The twisting of the individual CNC in our simulations was also observed in the chiral nematic phase composed of a bundle of cellulose fibrils. However, the degree of twisting is lower than the twisting of the single CNC, presented in Section 3.1.1. This can be explained as a competition between a tendency to twist, and an efficient packing of the fibrils in the chiral nematic phase.

Fig. 7
figure 7

Chiral nematic phase simulations where a how the simulation has been prepared and b The final structure obtained after \(1\,\upmu \hbox {s}\). The rainbow color scheme represents the position in the simulation box

Conclusions

In the present paper, we developed a novel supra coarse-grained model for molecular dynamics simulations of cellulose nanocrystal on large time and spatial scales (microsecond- and sub-micrometer/micrometer scales respectively).
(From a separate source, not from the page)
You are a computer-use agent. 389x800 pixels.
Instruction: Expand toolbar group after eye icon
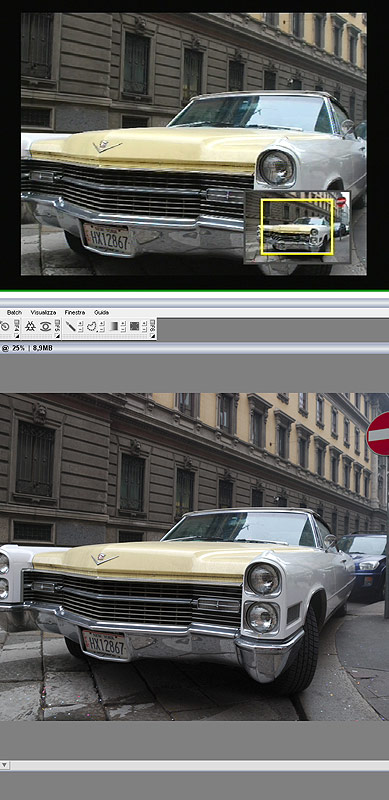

The model is based on all-atom MD simulations and is parameterized with the help of the force-matching coarse-graining and umbrella sampling simulations. We demonstrated that our model reproduced sufficiently well experimental and simulation results for CNC twisting angle, self-diffusion coefficients and axial elastic modulus. Additionally, we carried out simulations that represents the self-assembly of CNC during water evaporation and the formation of a cross-linked network, which closely resembles the formation of a cellulose hydrogel. Finally, a simplified and idealistic representation of a chiral nematic phase ordering was simulated and is shown to be a stable configuration of CNC. Thus, our model is versatile and can be applied to study different CNC self-assembled structures on scales comparable with the experiments, which was not possible with the existing AA and CG CNC models. The sCG model can be re-parameterized to represent CNC with other shapes, number of constituent cellulose chains, inclusion of amorphous regions and various surface functional groups. The latter is particularly important since in most of the experiments CNC possess surface functional groups like sulfonate or carboxylate with a different degree of substitution. We plan to include these functional groups in our future studies, as well as to use this model to study in more details the formation and characteristics of chiral nematic phases and gelation observed in cellulose systems.